-------- Entries provided
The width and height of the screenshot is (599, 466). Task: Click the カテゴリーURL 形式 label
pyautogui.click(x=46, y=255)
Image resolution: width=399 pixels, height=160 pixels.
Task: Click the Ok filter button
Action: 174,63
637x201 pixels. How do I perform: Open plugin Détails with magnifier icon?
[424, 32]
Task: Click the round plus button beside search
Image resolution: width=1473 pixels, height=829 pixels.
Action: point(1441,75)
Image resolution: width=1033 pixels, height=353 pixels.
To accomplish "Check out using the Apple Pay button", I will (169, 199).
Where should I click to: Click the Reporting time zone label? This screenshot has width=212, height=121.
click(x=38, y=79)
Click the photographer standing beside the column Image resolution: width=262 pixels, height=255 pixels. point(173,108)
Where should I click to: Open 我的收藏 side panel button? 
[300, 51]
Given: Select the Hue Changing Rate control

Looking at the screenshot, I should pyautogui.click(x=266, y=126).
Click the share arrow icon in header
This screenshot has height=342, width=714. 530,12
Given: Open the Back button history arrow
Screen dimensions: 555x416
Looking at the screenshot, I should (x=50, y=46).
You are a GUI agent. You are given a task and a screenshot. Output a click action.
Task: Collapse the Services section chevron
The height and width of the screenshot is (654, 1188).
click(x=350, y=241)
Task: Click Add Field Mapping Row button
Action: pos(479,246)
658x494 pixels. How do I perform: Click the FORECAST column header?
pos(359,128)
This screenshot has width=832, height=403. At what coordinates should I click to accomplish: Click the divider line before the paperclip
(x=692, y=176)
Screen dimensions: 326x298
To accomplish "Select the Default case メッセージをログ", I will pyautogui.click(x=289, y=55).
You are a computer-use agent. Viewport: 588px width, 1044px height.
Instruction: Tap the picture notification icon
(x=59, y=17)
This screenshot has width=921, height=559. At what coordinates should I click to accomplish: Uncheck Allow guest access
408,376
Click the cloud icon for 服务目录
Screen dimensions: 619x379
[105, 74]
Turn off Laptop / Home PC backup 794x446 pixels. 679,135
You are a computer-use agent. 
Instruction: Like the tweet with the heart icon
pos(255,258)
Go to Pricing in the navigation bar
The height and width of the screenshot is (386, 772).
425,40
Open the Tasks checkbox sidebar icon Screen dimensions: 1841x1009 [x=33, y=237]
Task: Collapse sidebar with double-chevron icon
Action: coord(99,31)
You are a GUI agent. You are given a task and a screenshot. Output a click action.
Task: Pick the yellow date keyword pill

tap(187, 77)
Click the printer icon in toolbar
----------------
> **Work instruction**: Each entry must be output exactly as it was written.

> **Output**:
The width and height of the screenshot is (599, 466). Task: Click the カテゴリーURL 形式 label
pyautogui.click(x=46, y=255)
Image resolution: width=399 pixels, height=160 pixels.
Task: Click the Ok filter button
Action: 174,63
637x201 pixels. How do I perform: Open plugin Détails with magnifier icon?
[424, 32]
Task: Click the round plus button beside search
Image resolution: width=1473 pixels, height=829 pixels.
Action: point(1441,75)
Image resolution: width=1033 pixels, height=353 pixels.
To accomplish "Check out using the Apple Pay button", I will (169, 199).
Where should I click to: Click the Reporting time zone label? This screenshot has width=212, height=121.
click(x=38, y=79)
Click the photographer standing beside the column Image resolution: width=262 pixels, height=255 pixels. point(173,108)
Where should I click to: Open 我的收藏 side panel button? 
[300, 51]
Given: Select the Hue Changing Rate control

Looking at the screenshot, I should pyautogui.click(x=266, y=126).
Click the share arrow icon in header
This screenshot has height=342, width=714. 530,12
Given: Open the Back button history arrow
Screen dimensions: 555x416
Looking at the screenshot, I should (x=50, y=46).
You are a GUI agent. You are given a task and a screenshot. Output a click action.
Task: Collapse the Services section chevron
The height and width of the screenshot is (654, 1188).
click(x=350, y=241)
Task: Click Add Field Mapping Row button
Action: pos(479,246)
658x494 pixels. How do I perform: Click the FORECAST column header?
pos(359,128)
This screenshot has width=832, height=403. At what coordinates should I click to accomplish: Click the divider line before the paperclip
(x=692, y=176)
Screen dimensions: 326x298
To accomplish "Select the Default case メッセージをログ", I will pyautogui.click(x=289, y=55).
You are a computer-use agent. Viewport: 588px width, 1044px height.
Instruction: Tap the picture notification icon
(x=59, y=17)
This screenshot has width=921, height=559. At what coordinates should I click to accomplish: Uncheck Allow guest access
408,376
Click the cloud icon for 服务目录
Screen dimensions: 619x379
[105, 74]
Turn off Laptop / Home PC backup 794x446 pixels. 679,135
You are a computer-use agent. 
Instruction: Like the tweet with the heart icon
pos(255,258)
Go to Pricing in the navigation bar
The height and width of the screenshot is (386, 772).
425,40
Open the Tasks checkbox sidebar icon Screen dimensions: 1841x1009 [x=33, y=237]
Task: Collapse sidebar with double-chevron icon
Action: coord(99,31)
You are a GUI agent. You are given a task and a screenshot. Output a click action.
Task: Pick the yellow date keyword pill

tap(187, 77)
Click the printer icon in toolbar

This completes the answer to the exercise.